[Collected data entries]

- Opening Delimiter -

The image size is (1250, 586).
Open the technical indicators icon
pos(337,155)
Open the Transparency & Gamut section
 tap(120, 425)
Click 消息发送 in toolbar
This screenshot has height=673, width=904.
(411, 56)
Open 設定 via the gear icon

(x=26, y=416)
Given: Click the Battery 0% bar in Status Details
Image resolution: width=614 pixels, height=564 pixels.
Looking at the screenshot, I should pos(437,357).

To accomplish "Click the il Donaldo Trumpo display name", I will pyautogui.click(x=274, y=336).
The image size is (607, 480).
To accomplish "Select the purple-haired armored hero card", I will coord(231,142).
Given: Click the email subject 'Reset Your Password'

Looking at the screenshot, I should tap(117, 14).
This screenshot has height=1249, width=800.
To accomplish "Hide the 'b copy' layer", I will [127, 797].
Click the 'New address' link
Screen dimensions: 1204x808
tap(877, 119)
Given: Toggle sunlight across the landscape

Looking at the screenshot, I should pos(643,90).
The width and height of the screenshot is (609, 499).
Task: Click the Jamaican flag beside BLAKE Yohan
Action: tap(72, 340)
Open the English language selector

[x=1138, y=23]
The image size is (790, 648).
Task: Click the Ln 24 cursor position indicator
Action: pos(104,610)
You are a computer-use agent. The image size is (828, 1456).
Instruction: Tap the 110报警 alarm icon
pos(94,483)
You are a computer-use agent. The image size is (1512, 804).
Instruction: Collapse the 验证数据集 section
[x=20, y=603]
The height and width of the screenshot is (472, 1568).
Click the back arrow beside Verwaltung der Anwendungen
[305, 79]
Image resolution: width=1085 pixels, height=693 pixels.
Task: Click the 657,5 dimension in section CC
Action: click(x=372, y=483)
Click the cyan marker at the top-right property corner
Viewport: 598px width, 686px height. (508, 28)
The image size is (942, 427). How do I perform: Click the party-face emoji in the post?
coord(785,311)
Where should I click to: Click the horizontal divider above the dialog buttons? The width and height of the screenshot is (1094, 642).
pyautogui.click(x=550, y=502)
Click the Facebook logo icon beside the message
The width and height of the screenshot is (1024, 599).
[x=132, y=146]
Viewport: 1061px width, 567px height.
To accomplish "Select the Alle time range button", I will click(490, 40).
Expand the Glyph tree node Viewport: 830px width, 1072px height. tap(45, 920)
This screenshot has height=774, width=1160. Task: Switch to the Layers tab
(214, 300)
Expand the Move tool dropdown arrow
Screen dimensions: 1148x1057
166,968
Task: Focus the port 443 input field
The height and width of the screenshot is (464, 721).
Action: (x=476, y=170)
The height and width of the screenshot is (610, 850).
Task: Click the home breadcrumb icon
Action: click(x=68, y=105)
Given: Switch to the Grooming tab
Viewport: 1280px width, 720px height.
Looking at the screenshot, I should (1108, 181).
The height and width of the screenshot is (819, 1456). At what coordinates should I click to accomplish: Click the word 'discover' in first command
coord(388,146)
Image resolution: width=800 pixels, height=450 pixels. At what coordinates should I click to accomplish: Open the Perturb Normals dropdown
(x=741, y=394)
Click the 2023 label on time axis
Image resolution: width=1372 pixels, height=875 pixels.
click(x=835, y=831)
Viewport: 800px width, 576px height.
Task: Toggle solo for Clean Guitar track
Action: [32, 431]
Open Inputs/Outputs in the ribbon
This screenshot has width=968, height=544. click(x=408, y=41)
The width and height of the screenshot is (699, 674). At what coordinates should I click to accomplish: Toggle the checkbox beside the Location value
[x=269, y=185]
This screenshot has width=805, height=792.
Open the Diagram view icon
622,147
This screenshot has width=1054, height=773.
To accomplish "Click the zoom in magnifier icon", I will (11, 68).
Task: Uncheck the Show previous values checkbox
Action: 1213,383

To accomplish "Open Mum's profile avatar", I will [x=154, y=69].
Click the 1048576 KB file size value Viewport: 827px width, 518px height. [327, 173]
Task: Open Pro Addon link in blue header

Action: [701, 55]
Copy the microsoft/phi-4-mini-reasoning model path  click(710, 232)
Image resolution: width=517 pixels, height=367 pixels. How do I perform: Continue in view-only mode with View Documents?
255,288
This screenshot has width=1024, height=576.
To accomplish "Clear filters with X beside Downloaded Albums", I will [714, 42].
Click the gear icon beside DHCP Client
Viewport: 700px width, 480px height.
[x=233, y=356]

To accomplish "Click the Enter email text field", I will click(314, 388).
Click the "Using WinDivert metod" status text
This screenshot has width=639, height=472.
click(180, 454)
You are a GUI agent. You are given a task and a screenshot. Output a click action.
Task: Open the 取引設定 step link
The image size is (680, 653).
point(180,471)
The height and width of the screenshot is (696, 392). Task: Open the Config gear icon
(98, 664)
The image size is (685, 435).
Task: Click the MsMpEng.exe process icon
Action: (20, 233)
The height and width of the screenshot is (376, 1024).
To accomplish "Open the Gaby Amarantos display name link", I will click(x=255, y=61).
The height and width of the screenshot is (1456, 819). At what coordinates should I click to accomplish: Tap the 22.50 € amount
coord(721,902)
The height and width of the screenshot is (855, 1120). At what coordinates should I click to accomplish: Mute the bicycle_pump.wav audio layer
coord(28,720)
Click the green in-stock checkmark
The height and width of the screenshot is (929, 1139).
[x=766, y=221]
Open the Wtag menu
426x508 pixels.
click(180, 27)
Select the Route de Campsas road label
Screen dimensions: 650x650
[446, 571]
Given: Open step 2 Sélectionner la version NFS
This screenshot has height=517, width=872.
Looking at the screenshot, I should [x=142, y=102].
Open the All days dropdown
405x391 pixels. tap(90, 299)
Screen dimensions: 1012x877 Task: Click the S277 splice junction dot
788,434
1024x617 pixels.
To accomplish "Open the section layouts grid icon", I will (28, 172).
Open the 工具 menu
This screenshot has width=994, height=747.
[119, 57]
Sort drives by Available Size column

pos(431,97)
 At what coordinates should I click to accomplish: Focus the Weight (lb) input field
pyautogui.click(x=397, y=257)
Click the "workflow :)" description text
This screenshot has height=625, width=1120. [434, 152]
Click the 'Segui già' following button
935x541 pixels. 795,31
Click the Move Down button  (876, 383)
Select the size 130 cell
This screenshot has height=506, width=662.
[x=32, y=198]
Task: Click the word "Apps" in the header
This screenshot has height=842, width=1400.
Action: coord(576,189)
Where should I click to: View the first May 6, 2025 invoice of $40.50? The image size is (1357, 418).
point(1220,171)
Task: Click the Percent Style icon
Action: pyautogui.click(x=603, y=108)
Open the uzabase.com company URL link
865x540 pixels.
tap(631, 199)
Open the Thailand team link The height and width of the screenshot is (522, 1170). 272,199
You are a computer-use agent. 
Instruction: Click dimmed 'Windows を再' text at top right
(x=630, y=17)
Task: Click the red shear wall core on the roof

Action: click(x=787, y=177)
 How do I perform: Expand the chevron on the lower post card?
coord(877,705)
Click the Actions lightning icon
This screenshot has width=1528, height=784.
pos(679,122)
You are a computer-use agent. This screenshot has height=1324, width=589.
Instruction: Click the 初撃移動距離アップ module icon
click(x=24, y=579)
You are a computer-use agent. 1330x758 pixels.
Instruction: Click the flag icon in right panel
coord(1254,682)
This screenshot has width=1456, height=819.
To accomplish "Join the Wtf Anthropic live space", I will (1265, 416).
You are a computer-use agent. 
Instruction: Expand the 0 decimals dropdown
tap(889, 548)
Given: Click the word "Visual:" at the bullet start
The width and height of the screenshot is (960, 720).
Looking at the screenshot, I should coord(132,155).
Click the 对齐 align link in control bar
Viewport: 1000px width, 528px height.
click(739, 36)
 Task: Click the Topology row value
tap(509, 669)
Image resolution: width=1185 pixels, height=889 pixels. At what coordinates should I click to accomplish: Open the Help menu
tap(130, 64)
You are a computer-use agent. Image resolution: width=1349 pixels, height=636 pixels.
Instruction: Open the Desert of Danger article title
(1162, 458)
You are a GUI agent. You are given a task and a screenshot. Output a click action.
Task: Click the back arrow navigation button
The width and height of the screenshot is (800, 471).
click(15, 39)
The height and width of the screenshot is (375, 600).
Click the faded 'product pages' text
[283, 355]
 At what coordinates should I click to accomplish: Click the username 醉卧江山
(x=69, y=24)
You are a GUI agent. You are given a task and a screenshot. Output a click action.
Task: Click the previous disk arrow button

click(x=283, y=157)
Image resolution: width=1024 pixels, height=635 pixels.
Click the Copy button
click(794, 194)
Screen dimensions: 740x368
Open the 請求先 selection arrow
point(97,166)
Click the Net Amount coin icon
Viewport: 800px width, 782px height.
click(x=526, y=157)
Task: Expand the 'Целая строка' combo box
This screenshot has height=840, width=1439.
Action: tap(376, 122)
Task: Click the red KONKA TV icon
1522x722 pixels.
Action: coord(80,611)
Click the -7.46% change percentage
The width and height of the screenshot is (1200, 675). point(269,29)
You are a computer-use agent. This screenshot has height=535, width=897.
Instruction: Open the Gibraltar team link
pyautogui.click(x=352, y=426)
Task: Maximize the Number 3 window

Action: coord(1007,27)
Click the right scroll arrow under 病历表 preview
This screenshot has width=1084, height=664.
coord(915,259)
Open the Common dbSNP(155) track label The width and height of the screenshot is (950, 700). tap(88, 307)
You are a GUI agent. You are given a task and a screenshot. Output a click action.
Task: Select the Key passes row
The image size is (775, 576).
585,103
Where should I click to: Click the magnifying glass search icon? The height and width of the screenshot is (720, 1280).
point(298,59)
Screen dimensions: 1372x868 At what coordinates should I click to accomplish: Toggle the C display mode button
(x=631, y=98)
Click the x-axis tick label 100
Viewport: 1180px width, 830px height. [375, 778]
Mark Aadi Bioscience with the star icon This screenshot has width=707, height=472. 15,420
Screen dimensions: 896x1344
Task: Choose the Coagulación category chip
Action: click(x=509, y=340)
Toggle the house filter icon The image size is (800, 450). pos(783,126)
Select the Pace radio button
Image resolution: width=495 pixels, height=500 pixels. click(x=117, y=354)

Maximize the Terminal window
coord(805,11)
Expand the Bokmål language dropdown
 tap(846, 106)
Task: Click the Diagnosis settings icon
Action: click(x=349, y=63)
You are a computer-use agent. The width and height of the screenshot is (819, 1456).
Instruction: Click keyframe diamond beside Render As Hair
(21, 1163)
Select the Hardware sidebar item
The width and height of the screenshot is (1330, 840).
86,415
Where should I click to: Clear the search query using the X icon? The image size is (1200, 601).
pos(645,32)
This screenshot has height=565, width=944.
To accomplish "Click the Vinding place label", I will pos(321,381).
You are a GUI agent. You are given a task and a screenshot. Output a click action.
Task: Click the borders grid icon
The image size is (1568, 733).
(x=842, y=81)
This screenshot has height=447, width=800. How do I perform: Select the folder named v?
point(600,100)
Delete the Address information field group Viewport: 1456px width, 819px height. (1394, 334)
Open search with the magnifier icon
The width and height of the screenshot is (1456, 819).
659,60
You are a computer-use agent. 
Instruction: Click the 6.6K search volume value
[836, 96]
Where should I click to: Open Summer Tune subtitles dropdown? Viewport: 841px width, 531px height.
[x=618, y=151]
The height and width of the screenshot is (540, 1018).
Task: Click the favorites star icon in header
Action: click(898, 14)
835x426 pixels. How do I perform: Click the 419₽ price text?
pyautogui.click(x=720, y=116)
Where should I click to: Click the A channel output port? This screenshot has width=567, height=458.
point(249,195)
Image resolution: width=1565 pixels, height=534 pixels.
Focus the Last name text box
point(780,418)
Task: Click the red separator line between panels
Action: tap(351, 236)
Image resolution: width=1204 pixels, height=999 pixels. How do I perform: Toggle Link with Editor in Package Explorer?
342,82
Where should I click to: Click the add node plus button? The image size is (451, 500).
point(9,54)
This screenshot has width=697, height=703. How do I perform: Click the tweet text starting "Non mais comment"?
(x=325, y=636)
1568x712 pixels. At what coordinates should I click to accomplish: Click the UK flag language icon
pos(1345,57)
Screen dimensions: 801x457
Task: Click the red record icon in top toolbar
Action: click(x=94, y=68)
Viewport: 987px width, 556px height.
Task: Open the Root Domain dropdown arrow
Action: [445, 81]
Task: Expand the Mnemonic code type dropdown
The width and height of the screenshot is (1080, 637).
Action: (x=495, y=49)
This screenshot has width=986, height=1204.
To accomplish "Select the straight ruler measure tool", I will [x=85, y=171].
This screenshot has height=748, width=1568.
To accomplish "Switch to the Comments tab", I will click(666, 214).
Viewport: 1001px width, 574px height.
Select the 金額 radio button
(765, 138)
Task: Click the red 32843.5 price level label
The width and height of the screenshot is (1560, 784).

- Closing Delimiter -

Directions for this task
Please, from the entries above, set down exactly the lines from the one containing "Instruction: Expand the 0 decimals dropdown" through the one containing "Task: Click the back arrow navigation button", and only those.

Reply to the exercise
Instruction: Expand the 0 decimals dropdown
tap(889, 548)
Given: Click the word "Visual:" at the bullet start
The width and height of the screenshot is (960, 720).
Looking at the screenshot, I should coord(132,155).
Click the 对齐 align link in control bar
Viewport: 1000px width, 528px height.
click(739, 36)
 Task: Click the Topology row value
tap(509, 669)
Image resolution: width=1185 pixels, height=889 pixels. At what coordinates should I click to accomplish: Open the Help menu
tap(130, 64)
You are a computer-use agent. Image resolution: width=1349 pixels, height=636 pixels.
Instruction: Open the Desert of Danger article title
(1162, 458)
You are a GUI agent. You are given a task and a screenshot. Output a click action.
Task: Click the back arrow navigation button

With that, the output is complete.